Why we should archive USENET

Danny Yee (danny@STAFF.CS.SU.OZ.AU)
Sun, 28 Aug 1994 13:28:50 +1000

[ note, this is from a thread in news.misc and alt.culture.usenet ]

In article <FISCHER.94Aug19170005@ssx1.dina.kvl.dk>,
>True. The amount of data (nope, I'm not going to call it information)
>flowing thru' USENET these days is so vast that archiving all of it
>really makes no sense. You'll end up with more data than you can
>index, search, or do anything at all useful with.

I don't think this is true. If you are looking at something simple
enough, automated search and analysis programs can easily plow through
gigabytes of data. Just ask Kibo about it :-).

>The art of archiving is not to collect everything in sight. Rather,
>it's to carefully select the useful bits (useful according to some
>specification defined by what you're up to) and archive only the data
>that meets it.

But for social science research it'd be nice to have *everything*, not
just the bits people have decided there's a market for on CD-ROM.

Here's an example of something I'd like to do that would be best done
with complete USENET archives.

Construct a graph (?table) showing relationships between newsgroups
based on crossposting and shared inhabitants (=posters). It's pretty
clear that there are "relationships" between groups - news.groups and
news.misc, for example, or all the startrek groups. But how exactly
do the demographics of this work? What would it mean if there were
a high inverse correlation between participation in alt.aquaria
and comp.*? Could one factor talk.origins posters into two groups
based on postings to bionet.* or *religion*?
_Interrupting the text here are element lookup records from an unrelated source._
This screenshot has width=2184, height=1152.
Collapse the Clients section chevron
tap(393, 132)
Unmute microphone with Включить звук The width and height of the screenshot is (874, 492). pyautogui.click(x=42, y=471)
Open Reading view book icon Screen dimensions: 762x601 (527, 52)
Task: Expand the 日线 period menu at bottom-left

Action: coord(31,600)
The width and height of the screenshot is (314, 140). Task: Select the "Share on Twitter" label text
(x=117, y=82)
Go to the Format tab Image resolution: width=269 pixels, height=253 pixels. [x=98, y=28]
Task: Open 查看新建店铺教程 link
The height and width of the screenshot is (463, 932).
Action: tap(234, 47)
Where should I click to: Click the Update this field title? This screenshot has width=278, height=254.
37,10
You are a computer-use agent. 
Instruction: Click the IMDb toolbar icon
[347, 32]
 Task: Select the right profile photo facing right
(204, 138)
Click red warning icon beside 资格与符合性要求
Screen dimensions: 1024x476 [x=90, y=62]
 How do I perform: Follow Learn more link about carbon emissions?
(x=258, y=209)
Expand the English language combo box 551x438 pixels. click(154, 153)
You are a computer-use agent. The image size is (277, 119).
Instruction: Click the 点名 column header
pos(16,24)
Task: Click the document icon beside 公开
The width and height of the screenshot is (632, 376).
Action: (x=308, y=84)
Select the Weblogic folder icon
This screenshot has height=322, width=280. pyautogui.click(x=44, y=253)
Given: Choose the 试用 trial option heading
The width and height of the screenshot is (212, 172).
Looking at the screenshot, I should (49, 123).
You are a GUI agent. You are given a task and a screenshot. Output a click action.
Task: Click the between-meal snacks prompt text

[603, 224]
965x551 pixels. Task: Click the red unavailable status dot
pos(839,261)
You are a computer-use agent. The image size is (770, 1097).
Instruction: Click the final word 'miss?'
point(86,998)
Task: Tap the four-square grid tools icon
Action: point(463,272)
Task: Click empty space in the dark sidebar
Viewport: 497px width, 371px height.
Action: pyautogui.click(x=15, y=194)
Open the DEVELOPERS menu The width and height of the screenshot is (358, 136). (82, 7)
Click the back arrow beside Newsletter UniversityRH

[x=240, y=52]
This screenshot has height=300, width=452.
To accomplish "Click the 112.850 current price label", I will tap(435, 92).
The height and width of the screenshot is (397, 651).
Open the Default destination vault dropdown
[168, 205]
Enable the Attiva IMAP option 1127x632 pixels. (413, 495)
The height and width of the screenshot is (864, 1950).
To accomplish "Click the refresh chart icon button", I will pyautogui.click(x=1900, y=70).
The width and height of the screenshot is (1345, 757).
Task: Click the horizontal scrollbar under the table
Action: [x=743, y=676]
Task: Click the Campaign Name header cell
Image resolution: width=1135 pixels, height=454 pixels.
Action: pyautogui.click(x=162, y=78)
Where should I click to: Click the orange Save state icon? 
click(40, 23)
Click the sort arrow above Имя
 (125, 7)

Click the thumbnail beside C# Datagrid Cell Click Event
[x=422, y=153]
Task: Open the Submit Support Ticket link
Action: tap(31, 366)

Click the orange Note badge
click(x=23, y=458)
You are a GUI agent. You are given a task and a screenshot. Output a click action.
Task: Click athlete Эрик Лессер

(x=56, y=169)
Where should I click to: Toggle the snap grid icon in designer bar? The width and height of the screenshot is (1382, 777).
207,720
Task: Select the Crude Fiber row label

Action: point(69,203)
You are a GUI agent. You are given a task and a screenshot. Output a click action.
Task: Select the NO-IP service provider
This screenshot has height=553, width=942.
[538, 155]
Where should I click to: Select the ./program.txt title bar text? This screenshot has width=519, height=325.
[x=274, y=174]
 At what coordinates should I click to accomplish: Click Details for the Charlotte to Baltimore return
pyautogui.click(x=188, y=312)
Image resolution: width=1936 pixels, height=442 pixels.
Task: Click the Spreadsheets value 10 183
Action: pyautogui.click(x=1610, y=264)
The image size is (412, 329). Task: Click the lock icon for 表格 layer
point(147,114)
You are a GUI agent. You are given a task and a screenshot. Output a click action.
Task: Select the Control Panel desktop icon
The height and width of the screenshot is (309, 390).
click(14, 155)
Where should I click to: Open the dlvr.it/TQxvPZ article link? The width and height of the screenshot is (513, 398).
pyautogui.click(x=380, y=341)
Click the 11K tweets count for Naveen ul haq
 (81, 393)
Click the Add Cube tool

I believe this might produce some interesting results, though one
would have to be *very* careful with one's statistics. It might
even be possible to infer something about the relationship between
different ideologies and ideas in the "real" world outside the Net.
[ The advantage of USENET over other media here is that (a) the data is
available in standard electronic format already, (b) one can get stats
on participants (not on readers) and (c) the newsgroup namespace is
(at least formally) uniform - it makes more sense to try and compare
alt.sex.stories and comp.sys.mac.misc than it does to compare Playboy
and MacWorld! ]

Now all I need is a research grant that would provide me with a
couple of optical jukeboxes, a few gigabytes of disk space and lots
of processing power. (A$40K would probably do it :-) But I reckon
I could do a scaled down version of this with my single CD-ROM,
500 Meg disk 486. (And I intend to, when I find the time.)

Danny Yee (danny@cs.su.oz.au)